Challenge to Appraisal Clause in Homeowner’s Insurance Policy

Feb 22, 2016 | News

Knoxville managing partner Clinton J. Woodfin secured a motion for summary judgment on behalf of his clients last week in the Tennessee Court of Appeals. The case involved an insurance claim for storm-related damage to the property of the plaintiffs, and the judgment will allow all insurers whose policies contain appraisal clauses to know that Tennessee will continue to enforce them as they are intended.

In that case, the homeowner and insurer could not agree on the value of the loss. The insurer, Clint’s client, raised the fact of the appraisal clause in the insurance policy, but the homeowners challenged the enforcement and validity of that clause, alleging it was in effect “arbitration” and therefore not binding. The attorney for the homeowners claimed the appraisal provision did not comply with the Uniform Arbitration Act (TCA Sec. 29-50-302(a)), which requires agreements to be arbitrated over issues relating to property used as residences. The trial court granted the insurer summary judgment, which was affirmed by the Tennessee Court of Appeals in all respects.

Chief Judge D. Michael Swiney wrote separately to state that, in his opinion, the Rye standard for summary judgment announced by the Tennessee Supreme Court is intended to be applied retroactively. Under either standard, Spicer Rudstrom effectively rebuked the challenge to the appraisal clause.

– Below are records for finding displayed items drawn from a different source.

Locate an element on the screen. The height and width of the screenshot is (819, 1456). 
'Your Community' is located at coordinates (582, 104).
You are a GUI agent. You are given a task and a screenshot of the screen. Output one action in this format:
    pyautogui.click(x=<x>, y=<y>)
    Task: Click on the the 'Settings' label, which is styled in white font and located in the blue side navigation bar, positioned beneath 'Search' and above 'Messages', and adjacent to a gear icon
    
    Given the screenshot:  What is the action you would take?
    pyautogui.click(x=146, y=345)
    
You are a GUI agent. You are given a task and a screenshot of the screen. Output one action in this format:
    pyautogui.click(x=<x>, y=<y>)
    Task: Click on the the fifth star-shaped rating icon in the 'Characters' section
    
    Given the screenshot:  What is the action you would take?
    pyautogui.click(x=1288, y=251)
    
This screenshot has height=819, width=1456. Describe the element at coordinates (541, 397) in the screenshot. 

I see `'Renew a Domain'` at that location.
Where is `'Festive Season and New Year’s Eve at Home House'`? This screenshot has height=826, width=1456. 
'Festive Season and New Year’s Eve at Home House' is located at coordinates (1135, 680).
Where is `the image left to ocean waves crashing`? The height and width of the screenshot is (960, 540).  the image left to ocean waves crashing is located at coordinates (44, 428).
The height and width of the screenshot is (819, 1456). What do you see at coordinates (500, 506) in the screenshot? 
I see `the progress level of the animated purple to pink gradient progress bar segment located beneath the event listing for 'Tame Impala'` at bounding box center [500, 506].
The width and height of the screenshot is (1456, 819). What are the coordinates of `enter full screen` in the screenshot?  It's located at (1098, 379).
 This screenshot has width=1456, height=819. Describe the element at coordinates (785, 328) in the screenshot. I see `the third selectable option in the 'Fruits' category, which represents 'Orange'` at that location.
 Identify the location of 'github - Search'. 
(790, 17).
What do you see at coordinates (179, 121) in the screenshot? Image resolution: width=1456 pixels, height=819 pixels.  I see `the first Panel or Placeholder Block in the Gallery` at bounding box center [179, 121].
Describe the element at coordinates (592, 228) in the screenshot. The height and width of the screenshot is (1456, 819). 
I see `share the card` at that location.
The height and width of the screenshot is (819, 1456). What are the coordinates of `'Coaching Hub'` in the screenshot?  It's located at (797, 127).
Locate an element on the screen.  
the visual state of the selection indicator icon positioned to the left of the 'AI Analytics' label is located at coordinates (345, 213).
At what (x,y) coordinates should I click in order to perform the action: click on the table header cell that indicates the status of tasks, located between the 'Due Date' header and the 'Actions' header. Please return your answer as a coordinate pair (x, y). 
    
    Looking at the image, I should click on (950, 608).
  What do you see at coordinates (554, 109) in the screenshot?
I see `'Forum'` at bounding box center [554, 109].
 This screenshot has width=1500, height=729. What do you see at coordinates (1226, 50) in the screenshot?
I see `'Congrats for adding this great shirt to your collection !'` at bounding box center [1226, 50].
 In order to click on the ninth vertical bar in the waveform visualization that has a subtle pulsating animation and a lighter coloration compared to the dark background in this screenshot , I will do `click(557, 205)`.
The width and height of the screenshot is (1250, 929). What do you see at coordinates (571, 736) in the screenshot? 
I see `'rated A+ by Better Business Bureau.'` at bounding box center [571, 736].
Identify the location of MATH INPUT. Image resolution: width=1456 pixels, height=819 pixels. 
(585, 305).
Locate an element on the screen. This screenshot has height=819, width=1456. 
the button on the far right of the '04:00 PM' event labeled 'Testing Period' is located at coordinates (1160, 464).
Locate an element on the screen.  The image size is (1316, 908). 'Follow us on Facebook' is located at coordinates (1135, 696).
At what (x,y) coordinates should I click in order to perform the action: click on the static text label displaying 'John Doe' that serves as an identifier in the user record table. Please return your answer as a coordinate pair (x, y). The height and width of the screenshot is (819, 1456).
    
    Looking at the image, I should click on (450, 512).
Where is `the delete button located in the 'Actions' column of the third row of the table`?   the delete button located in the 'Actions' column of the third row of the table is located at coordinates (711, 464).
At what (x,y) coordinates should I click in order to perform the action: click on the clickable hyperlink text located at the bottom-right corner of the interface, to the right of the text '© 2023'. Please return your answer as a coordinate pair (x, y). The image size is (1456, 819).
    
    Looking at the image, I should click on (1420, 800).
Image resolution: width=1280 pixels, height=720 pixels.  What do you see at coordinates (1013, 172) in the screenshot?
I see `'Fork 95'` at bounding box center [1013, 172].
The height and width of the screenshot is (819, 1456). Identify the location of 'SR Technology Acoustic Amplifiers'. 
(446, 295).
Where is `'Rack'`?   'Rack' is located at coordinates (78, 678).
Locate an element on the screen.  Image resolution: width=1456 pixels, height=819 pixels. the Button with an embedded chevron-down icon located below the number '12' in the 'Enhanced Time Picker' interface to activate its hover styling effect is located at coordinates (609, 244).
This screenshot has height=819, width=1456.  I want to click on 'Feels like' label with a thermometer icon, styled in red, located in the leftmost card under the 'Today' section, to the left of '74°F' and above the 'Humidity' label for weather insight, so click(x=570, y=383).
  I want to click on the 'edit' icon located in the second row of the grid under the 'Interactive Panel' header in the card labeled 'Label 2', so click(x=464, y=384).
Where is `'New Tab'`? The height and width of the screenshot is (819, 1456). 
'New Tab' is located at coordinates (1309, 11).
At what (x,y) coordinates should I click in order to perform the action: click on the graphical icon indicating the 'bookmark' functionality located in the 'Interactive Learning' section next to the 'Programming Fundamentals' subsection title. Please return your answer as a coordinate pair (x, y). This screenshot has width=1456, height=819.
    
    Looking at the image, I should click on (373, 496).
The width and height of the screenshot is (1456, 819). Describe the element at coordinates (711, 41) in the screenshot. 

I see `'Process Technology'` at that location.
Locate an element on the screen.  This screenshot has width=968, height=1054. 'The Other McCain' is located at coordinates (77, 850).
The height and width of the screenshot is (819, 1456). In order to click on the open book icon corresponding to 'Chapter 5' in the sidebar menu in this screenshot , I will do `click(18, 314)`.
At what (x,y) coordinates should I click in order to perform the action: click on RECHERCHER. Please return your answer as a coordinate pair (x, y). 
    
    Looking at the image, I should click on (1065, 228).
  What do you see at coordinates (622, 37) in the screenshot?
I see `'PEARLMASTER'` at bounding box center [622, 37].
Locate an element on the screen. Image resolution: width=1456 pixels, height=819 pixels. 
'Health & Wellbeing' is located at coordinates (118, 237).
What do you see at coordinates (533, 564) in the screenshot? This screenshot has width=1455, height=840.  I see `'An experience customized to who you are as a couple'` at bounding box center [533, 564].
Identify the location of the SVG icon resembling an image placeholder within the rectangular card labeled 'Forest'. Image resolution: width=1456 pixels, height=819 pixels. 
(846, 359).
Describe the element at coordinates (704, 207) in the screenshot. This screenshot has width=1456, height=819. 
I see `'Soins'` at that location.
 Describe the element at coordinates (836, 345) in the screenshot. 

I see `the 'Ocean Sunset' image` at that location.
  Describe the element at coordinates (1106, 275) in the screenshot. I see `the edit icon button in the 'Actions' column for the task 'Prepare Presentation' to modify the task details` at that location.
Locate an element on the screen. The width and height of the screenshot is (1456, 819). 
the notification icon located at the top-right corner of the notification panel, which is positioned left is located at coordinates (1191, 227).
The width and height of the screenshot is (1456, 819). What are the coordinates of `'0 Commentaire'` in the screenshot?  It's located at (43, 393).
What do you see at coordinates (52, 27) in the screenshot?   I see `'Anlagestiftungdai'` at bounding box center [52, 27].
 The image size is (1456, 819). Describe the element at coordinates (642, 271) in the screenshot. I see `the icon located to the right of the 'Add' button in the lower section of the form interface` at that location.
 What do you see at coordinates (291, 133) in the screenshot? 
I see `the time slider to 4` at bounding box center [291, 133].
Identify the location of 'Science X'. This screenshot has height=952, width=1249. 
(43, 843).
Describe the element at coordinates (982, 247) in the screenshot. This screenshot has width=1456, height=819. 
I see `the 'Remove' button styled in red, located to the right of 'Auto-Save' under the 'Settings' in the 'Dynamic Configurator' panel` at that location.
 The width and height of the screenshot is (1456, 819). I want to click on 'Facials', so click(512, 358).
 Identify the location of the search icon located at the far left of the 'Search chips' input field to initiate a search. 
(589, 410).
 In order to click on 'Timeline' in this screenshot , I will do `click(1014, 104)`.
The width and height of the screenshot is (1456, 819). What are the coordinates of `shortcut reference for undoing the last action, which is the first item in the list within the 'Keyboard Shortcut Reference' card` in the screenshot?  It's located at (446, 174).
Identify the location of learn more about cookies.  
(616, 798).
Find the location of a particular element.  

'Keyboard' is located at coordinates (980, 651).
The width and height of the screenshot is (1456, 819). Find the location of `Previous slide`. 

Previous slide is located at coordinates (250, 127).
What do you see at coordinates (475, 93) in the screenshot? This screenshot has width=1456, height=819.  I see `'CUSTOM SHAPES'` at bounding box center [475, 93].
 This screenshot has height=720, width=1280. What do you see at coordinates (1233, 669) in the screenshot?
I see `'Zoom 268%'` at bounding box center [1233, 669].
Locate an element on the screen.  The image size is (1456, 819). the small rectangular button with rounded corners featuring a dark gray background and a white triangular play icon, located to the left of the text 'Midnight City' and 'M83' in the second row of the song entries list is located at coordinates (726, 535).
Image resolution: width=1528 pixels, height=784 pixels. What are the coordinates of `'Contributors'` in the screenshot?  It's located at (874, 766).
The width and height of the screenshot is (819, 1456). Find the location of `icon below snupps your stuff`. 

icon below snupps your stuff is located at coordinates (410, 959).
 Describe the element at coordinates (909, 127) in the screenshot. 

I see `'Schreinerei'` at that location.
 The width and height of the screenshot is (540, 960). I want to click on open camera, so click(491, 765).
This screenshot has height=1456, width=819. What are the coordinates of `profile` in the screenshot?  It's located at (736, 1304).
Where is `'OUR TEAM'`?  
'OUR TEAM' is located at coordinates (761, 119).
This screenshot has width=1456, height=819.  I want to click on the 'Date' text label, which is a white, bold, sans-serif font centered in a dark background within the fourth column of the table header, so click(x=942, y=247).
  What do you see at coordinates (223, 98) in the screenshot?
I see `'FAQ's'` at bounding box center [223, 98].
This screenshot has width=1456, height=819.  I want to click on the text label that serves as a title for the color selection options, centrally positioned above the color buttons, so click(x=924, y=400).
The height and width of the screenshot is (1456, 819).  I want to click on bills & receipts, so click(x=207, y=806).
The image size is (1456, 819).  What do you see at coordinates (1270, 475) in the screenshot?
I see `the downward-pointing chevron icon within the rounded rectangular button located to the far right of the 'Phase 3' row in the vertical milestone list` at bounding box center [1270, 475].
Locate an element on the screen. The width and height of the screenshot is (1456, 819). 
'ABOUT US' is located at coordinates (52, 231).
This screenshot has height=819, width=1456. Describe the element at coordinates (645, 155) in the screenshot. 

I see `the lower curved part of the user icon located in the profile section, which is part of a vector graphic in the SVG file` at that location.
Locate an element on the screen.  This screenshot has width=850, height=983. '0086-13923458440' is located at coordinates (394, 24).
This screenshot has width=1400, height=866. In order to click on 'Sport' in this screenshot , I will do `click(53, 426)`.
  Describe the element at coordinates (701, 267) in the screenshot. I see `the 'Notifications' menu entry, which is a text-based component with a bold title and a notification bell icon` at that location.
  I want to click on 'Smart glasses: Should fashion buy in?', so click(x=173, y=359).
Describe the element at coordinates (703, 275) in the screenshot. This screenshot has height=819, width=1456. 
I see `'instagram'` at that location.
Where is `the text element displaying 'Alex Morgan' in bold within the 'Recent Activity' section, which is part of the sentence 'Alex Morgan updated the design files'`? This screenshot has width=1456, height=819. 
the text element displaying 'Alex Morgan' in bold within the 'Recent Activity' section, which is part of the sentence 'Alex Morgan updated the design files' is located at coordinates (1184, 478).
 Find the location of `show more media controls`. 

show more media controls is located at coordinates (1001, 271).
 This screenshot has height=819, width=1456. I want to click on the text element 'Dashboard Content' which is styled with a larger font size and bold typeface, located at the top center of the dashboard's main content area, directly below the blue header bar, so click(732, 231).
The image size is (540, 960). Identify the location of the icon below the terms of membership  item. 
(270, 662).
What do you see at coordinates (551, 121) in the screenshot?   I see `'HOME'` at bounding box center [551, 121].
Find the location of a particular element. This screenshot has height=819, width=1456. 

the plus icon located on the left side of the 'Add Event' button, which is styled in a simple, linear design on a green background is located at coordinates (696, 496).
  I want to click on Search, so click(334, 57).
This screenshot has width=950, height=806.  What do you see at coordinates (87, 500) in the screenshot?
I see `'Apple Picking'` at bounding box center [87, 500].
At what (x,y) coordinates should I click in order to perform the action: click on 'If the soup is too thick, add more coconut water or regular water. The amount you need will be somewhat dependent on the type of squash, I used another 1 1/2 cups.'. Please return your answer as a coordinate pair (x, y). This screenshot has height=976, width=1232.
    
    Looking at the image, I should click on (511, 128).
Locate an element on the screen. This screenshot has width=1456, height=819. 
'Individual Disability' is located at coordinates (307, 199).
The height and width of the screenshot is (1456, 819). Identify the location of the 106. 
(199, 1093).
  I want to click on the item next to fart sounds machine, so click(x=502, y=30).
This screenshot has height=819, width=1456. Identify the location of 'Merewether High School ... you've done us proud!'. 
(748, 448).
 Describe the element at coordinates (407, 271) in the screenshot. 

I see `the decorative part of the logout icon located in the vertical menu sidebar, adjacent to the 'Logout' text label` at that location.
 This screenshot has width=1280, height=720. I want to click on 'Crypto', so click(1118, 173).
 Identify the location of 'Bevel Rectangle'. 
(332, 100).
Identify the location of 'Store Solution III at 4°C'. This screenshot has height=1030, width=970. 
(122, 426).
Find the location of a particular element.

Clint, an AV-Preeminent rated attorney with Martindale-Hubbell, focuses his practice on insurance defense, insurance subrogation, business and commercial litigation, premises liability, products liability, real estate and construction litigation, workers’ compensation, employment practices litigation, and automobile liability. He has represented major corporations, insurance carriers, local businesses, and individuals in all phases of litigation. He is the chair of the firm’s Trucking and Transportation practice.